Literary reviews by Tim Love.
Warning: Rather than reviews, these are often notes in preparation for reviews that were never finished, or pleas for help with understanding pieces. See Litref Reviews - a rationale for details.

Monday, 29 December 2025

"This is how I fight" by Rosie Garland (Nine arches press, 2025)

Poems from "Finished Creatures", "Ink, Sweat and Tears", "The North", "Tears in the Fence", some Flash magazines, etc.
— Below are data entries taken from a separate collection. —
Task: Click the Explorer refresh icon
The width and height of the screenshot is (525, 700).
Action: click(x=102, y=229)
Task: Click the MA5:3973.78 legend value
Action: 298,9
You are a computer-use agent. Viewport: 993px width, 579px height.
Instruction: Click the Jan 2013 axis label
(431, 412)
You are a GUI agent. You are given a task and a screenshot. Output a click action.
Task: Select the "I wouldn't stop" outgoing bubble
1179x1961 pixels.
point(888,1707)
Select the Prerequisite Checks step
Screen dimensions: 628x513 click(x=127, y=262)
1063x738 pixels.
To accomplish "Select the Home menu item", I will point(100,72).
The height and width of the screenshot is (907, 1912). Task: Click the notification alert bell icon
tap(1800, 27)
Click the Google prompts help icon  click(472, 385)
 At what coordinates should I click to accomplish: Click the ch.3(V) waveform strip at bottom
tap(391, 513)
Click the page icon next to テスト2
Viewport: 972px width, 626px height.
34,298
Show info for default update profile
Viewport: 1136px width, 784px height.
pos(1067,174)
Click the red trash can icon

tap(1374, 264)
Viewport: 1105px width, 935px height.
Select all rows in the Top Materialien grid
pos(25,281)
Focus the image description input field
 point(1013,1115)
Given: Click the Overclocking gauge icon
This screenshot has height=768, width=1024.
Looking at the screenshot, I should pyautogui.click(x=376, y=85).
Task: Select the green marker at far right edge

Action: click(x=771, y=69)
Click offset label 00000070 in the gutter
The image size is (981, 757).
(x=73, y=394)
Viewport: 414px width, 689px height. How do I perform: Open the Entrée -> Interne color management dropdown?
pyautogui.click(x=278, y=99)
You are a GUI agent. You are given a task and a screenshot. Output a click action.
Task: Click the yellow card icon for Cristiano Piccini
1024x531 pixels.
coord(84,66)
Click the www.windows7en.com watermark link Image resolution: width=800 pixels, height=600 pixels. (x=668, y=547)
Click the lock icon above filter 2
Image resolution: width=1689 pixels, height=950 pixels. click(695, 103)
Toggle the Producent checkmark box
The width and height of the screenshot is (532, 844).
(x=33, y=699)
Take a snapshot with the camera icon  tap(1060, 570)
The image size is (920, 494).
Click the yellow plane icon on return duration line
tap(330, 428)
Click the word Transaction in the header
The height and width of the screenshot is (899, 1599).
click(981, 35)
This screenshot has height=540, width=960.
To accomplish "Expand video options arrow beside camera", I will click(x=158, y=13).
Here are some typical poems -

  • "Guardian" - from birth, a guardian looks over her. When she becomes a woman she makes it go away - "I burn the bows and arrows,/ the books" but "With no one to teach,/ I stop learning" so "I let loose/ an arrow of desire into the darkness,/ an apology and a begging letter to an old friend"
  • "Portrait of a child as a black hole" - "She grows into a nothing,// ravenous and lonely ... Filling her void with everything/ she aches for.// Light and love vanish over her event horizon ... She knows she's dangerous ... Alone because of her need/ to be the opposite". I think by now poets should do more with the black hole idea - after all, it's over 50 years since Bekenstein-Hawking entropy was worked out - the surface area (not, as one might think, the volume), grows in proportion to the information absorbed, etc.
  • "Ten things I've been", a list, ends with "Space left blank for your own message"
  • "The logic of the situation" - "girls with shields up and huddling out of sensor range ... girls on stun" see Spock and become "girls discovering a being who shares their struggles, who understands the vigilance needed to conceal a core of magma ... who realise, for all his difference, he is not lonely"
  • I like "You can knit this lovely garment". I'd call it Flash and maybe the author does too. The garment could be "self". Her mother knits; patterns/codes must be followed. The persona realises that "The back of a purl looks like a knit stitch. The back of a knit looks like a purl stitch. They are the same stitch, seen from the other side". She promises to knit at college. She sends her mother a photo of a jumper she's borrowed. She buys one in a charity shop and unravels it. She buys a second-hand guitar.
  • In "The flight patterns of red kites" "I think of Yeats' gyres and the phone number I can't delete yet ... Up she rises. With each loop she's smaller from my earth-locked position, though she's the same size to herself, however far she goes ... My centre is unholding."
  • The last poem, "Downhill from here" sounds a little like a credo, ending with "Hug the mountainside,/ swig scalding tea. No milk, last/ scrap of sugar. Drink in/ that bloody/ view"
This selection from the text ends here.